Das Registergericht hat den Antrag der Gläubigerin zurückgewiesen. Soweit der Antrag als Anmeldung der Löschung zu verstehen sei, fehle es an dem erforderlichen Gesellschafterbeschluss, der die bisherige Firma beseitige bzw. durch einen anderen Firmennamen ersetze. Das rechtskräftige Urteil ersetze nur die Anmeldung des Geschäftsführers als Vertreter der GmbH. Eine Amtslöschung wegen des Mangels einer wesentlichen Voraussetzung einer Eintragung sei nicht veranlasst, denn ein Verstoß gegen markenrechtliche Vorschriften sei bei der Eintragung nicht zu prüfen.
Dagegen richtet sich die Beschwerde der Gläubigerin.
II.
Die zulässige Beschwerde ist im Wesentlichen begründet und führt zur Zurückverweisung der Sache an das Registergericht. Die Voraussetzungen für eine Amtslöschung der Firma sind zwar nicht gegeben. Bei rechtskräftiger Verurteilung der Gesellschaft zur Unterlassung des Firmengebrauchs und zur Anmeldung der Löschung ist für die Eintragung aber kein Gesellschafterbeschluss über eine entsprechende Satzungsänderung erforderlich. Eine Entscheidung in der Sache kann noch nicht ergehen, weil bisher die Gesellschaft nicht am Verfahren beteiligt worden ist.
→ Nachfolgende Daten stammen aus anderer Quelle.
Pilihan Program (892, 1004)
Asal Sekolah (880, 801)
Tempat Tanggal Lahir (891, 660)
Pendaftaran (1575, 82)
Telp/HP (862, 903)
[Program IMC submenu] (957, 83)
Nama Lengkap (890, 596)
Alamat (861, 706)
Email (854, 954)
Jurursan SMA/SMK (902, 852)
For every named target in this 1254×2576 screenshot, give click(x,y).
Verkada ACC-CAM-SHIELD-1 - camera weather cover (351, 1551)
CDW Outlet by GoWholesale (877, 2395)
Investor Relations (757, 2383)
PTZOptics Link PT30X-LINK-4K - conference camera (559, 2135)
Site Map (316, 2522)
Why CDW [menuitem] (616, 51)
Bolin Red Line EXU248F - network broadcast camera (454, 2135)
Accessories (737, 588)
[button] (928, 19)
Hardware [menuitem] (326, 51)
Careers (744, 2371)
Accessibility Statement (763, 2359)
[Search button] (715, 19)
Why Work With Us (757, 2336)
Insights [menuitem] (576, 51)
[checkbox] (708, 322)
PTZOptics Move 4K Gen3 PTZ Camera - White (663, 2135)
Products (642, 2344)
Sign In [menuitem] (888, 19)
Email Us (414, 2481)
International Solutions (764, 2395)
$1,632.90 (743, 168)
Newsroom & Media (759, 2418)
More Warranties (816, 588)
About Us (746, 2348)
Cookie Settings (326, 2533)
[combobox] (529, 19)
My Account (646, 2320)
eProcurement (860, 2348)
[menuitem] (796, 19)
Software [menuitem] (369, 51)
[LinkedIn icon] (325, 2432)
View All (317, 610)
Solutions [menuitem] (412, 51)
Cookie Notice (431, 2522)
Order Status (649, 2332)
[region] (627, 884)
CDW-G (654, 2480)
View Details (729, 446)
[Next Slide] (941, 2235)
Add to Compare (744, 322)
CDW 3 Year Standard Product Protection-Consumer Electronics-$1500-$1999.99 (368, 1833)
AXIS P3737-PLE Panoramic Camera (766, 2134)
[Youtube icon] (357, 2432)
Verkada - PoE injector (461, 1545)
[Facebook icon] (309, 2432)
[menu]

1. Zu Recht hat es das Registergericht abgelehnt, von Amts wegen tätig zu werden. Eine entsprechende Anwendung des § 43 Abs. 2 KWG kommt nicht in Betracht, denn die Vorschriften der §§ 39 ff. KWG dienen ausschließlich öffentlichen Interessen. Der Anwendungsbereich des § 395 FamFG ist ebenfalls nicht eröffnet. Das Registergericht hat bei der Eintragung nicht zu prüfen, ob eine Firma gegen namens-, marken- oder wettbewerbsrechtliche Vorschriften verstößt. Eine Firma kann registerrechtlich zulässig, jedoch namens-, marken- oder wettbewerbsrechtlich unzulässig sein (vgl. Fezer, MarkenG, 4. Aufl. 2009, § 15 Rn. 172). Selbst der rechtskräftig festgestellte Verstoß der Firma gegen markenrechtliche Vorschriften führt also nicht dazu, dass die Eintragung dieser Firma im Handelsregister eine unzulässige Eintragung i.S. des § 395 FamFG darstellt. Die zivilrechtlichen Individualansprüche aufgrund der Vorschriften des Namens-, Marken- oder Wettbewerbsrechts sind im Wege der zivilrechtlichen Unterlassungsklage geltend zu machen und stellen grundsätzlich kein registerrechtliches Eintragungshindernis dar (OLG Hamm FGPrax 2007, 140/141; Baumbach/Hopt HGB 35. Aufl. 2012 § 17 Rn. 27; Lutter/Hommelhoff/Bayer GmbHG 18. Aufl. 2012 § 4 Rn. 39, 51; Roth/Altmeppen GmbHG 7. Aufl. 2012 § 4 Rn. 61). Auch das auf Unterlassungsklage ergangene rechtskräftige Urteil des Zivilgerichts kann deshalb keine von Amts wegen einzuleitenden Maßnahmen des Registerzwangs auslösen (a.A. Michalski GmbHG 2002 § 4 Rn. 95; offen gelassen OLG Hamm NJW-RR 2011, 767/769).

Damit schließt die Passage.